# AskDBSTalk: Dish 1000 and 921



## paulcdavis (Jan 22, 2004)

Will the 921 work with the new dish 1000 dish? Will one cable from the dish 1000 to the 921 work, or will a DP separator be needed?

How likely is the rumour that the 129 sat will have the west coast network HD feeds which would then be available to subscribers in O&O markets?

Does the 129 sat have enough bandwidth for 4 HD network feeds in addition to the SD locals and VOOM channels?


----------



## klaatu (Dec 7, 2004)

I know little if anything about this, but, if you search for MPEG4, there is an interesting discussion on the Retailer Chat that just took place.

short cut http://www.dbstalk.com/showthread.php?t=45975&highlight=MPEG4


----------



## dishbacker (Jun 15, 2004)

The Dish 1000 is a dish pro plus twin LNB with a Dish Pro Single mounted next to it for pointing at 129. The Dish Pro Single uses the satellite in port on the DPP Twin.

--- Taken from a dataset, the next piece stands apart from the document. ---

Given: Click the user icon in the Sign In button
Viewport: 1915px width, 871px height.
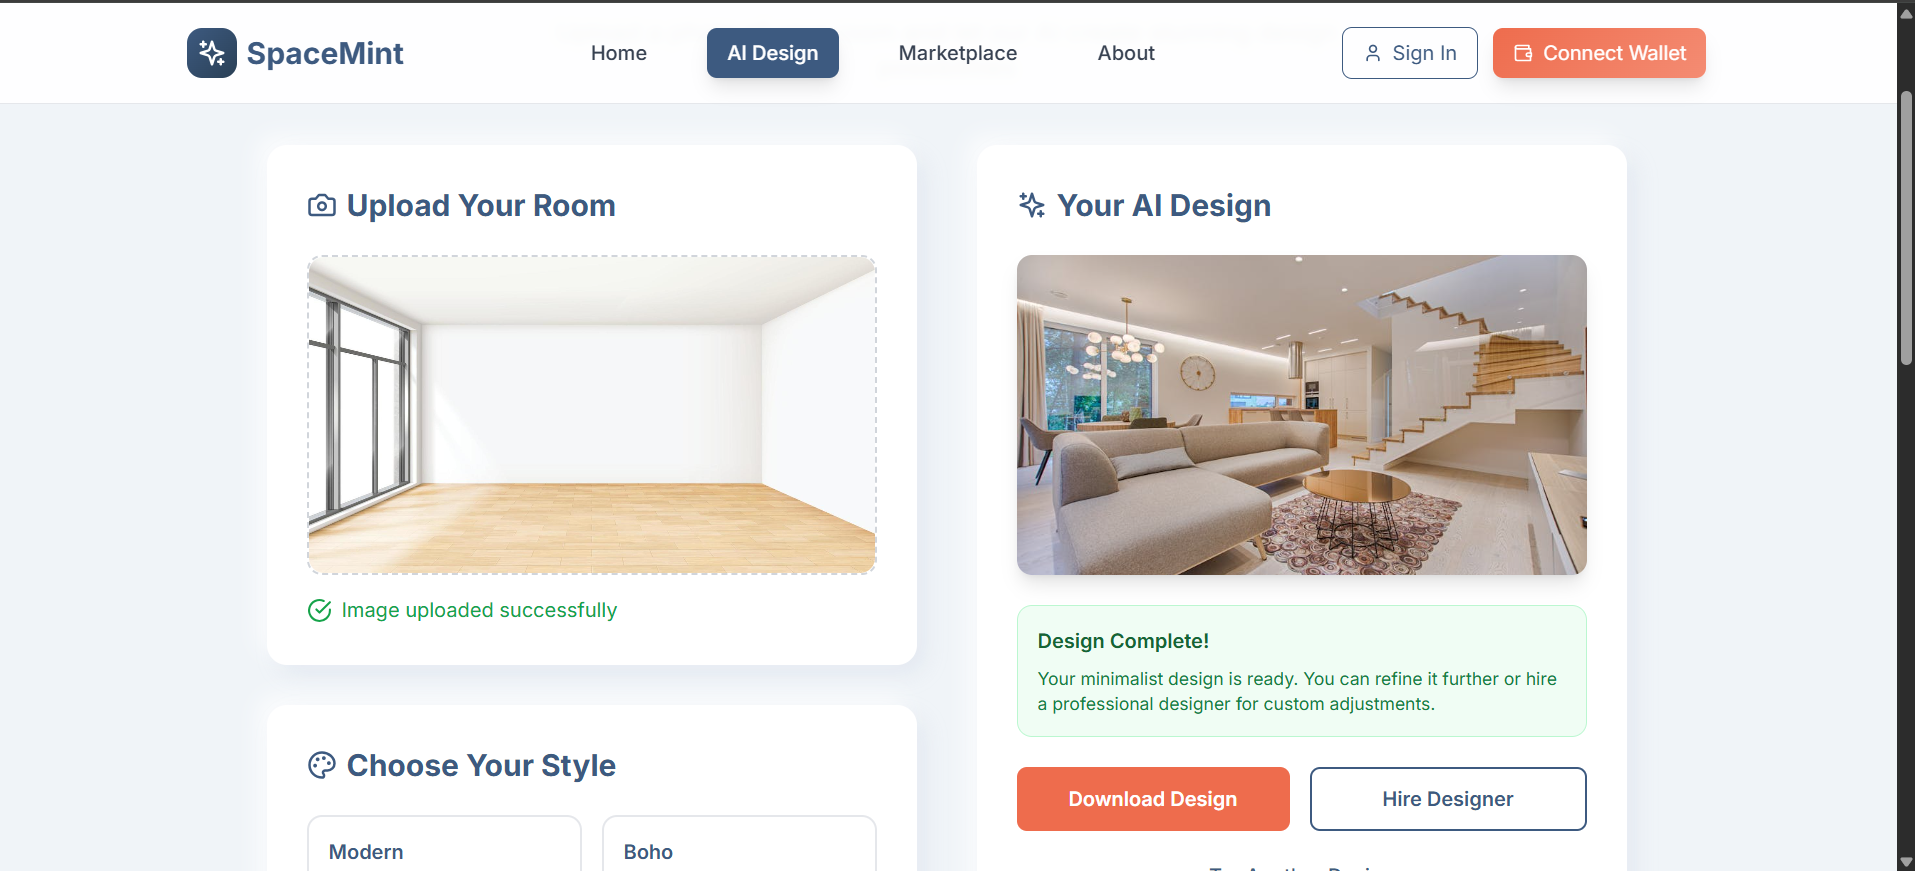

Then, you can run a single feed to your 921 using a DPP Seperator at the 921 itself. I have the same exact setup since January, except I have 2 physical dishes, with my second dish pointing at 148. Regardless... It works with the 921 like a champ. Have the second feed from the LNB going to my 501 without any issues.

I saw screen caps somewhere of the Network HD channels broadcasting from 129 today, so there obviously is enough space for them. They are just not available yet.


----------



## SimpleSimon (Jan 15, 2004)

> Will one cable from the dish 1000 to the 921 work, or will a DP separator be needed?


That's a non-sequitor type of question.

ALL single-cable solutions for dual-tuner boxes require the DPP Separator.

And I certainly don't view that as a problem. It's a cheap, small unit.


----------



## paulcdavis (Jan 22, 2004)

SimpleSimon said:


> That's a non-sequitor type of question.
> 
> ALL single-cable solutions for dual-tuner boxes require the DPP Separator.
> 
> And I certainly don't view that as a problem. It's a cheap, small unit.


Since I have two cables from a legacy Dish 500 to my 921, would it be better to use two cables from a Dish 1000 to the 921, or one cable with a DPP separator?


----------



## Michael P (Oct 27, 2004)

paulcdavis said:


> Since I have two cables from a legacy Dish 500 to my 921, would it be better to use two cables from a Dish 1000 to the 921, or one cable with a DPP separator?


Since the D1000 uses a DPP LNB, you would have to use a single cable with a seperator on the 921. I have read elsewere that dual tuner IRD's cannot accept 2 feeds form any DP or DPP LNB or switch.


----------



## SimpleSimon (Jan 15, 2004)

Michael P said:


> Since the D1000 uses a DPP LNB, you would have to use a single cable with a seperator on the 921. I have read elsewere that dual tuner IRD's cannot accept 2 feeds form any DP or DPP LNB or switch.


 WRONG! 

First, standard DP ALWAYS requires two feed cables - one for each tuner.

Second, while there may be some bug issues with certain combinations, I HAVE used a 921 with DPPlus-Twin and two feed cables (no DPP Separator). I did it when the DPP-Twin first came out as a test, just for threads like this. 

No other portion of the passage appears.